TASK DESCRIPTION: Could you print only the lines from the one containing "Where should I click to: Click the orange" through the end of the listing below, unchanged?

⟨

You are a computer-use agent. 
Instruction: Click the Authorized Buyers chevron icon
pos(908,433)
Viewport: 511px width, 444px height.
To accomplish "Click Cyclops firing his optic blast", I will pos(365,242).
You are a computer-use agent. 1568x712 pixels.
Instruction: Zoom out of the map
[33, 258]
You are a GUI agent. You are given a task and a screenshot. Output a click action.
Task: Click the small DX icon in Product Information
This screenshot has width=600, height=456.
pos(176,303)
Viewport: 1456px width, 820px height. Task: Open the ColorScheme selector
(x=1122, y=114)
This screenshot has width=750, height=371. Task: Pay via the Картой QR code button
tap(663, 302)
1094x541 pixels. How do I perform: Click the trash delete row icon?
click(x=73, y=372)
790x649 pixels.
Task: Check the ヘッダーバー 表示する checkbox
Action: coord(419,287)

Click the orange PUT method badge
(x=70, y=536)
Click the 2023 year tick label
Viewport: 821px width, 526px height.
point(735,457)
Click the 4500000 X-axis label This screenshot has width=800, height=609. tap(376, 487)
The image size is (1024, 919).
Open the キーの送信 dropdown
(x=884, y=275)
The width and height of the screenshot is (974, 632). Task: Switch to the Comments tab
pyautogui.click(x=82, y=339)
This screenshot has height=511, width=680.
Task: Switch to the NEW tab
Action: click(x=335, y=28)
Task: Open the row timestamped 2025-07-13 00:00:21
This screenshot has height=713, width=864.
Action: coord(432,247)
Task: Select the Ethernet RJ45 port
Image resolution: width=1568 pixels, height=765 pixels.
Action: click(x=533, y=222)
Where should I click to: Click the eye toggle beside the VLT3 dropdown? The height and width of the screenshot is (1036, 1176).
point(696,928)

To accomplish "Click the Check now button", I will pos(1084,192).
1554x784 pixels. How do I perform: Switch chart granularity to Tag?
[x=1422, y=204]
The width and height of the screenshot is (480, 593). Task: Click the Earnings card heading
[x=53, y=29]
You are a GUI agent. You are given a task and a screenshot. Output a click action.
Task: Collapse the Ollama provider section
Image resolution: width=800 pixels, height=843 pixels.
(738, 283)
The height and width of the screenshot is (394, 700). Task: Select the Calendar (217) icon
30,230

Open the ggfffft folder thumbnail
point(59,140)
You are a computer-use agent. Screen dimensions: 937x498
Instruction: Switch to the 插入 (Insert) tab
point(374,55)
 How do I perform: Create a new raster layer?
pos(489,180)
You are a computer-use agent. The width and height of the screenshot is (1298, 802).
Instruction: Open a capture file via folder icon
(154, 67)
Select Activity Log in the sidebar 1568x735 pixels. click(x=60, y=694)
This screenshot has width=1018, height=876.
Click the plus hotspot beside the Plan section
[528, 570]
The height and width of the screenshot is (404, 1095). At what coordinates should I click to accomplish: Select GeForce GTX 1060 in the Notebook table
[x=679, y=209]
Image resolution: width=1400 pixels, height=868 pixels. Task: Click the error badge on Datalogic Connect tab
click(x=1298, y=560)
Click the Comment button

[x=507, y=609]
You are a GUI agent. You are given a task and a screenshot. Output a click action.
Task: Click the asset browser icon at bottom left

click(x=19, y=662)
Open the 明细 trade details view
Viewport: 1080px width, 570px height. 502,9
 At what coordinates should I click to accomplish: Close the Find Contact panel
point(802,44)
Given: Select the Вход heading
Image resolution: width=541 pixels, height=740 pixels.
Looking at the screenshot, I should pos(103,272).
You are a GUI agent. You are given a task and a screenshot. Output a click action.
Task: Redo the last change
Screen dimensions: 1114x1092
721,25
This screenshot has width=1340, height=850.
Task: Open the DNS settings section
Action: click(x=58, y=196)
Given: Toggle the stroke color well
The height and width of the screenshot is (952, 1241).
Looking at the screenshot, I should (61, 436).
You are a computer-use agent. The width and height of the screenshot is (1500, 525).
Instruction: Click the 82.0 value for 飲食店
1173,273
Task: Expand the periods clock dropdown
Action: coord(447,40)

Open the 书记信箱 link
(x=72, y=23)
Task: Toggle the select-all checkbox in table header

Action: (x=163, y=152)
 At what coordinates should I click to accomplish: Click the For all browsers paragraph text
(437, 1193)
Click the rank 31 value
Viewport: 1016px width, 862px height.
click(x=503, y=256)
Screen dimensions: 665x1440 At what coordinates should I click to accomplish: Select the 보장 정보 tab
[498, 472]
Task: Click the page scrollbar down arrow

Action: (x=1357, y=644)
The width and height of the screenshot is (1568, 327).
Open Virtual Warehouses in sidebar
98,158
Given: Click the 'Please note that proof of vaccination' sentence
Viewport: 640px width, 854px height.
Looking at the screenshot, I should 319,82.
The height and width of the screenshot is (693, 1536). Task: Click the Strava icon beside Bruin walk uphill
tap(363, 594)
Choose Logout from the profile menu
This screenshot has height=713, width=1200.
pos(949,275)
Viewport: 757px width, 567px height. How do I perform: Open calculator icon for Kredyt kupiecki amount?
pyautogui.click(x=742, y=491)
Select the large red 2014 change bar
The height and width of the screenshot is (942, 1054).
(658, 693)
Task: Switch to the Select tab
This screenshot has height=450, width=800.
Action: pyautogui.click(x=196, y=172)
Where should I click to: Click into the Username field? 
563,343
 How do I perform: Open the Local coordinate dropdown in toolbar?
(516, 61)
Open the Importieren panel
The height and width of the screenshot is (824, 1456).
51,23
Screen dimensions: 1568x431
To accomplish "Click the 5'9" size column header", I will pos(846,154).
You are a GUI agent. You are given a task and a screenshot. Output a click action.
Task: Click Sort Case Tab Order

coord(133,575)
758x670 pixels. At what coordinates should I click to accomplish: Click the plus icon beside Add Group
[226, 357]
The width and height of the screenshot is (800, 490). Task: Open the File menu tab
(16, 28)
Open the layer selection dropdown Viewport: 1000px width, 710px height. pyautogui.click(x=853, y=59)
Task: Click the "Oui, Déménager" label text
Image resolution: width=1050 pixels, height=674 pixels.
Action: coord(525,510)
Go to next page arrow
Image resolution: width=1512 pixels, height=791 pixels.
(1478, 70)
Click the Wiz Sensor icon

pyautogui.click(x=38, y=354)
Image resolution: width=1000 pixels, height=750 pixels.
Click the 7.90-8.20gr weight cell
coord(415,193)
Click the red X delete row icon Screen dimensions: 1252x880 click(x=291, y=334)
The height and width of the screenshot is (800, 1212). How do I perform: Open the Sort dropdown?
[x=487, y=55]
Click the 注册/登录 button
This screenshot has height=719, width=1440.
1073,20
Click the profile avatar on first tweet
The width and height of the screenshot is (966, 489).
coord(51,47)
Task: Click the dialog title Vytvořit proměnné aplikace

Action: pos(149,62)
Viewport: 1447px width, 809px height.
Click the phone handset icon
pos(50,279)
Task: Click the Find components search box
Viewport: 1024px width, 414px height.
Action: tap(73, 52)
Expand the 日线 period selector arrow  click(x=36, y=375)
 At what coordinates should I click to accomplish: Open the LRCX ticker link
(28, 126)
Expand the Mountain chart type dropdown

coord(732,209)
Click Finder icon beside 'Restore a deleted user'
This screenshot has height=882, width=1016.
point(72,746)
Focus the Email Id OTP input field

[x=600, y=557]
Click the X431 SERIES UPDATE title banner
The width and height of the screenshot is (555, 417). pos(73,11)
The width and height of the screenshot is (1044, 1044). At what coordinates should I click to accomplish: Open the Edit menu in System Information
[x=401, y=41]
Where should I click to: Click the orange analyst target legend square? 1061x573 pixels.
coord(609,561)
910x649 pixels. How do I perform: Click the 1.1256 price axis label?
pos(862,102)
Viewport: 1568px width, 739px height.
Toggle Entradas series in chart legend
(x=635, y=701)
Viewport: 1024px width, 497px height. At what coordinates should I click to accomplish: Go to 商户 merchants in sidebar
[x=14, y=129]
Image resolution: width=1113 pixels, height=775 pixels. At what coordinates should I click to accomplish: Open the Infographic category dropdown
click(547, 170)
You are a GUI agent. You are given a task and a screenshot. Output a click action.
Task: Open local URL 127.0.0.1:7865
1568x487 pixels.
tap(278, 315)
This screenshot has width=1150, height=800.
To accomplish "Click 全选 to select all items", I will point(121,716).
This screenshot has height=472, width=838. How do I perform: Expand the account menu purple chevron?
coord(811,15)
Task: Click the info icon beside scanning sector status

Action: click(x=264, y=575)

⟩

RESULT FOR THIS TASK:
Where should I click to: Click the orange analyst target legend square? 1061x573 pixels.
coord(609,561)
910x649 pixels. How do I perform: Click the 1.1256 price axis label?
pos(862,102)
Viewport: 1568px width, 739px height.
Toggle Entradas series in chart legend
(x=635, y=701)
Viewport: 1024px width, 497px height. At what coordinates should I click to accomplish: Go to 商户 merchants in sidebar
[x=14, y=129]
Image resolution: width=1113 pixels, height=775 pixels. At what coordinates should I click to accomplish: Open the Infographic category dropdown
click(547, 170)
You are a GUI agent. You are given a task and a screenshot. Output a click action.
Task: Open local URL 127.0.0.1:7865
1568x487 pixels.
tap(278, 315)
This screenshot has width=1150, height=800.
To accomplish "Click 全选 to select all items", I will point(121,716).
This screenshot has height=472, width=838. How do I perform: Expand the account menu purple chevron?
coord(811,15)
Task: Click the info icon beside scanning sector status

Action: click(x=264, y=575)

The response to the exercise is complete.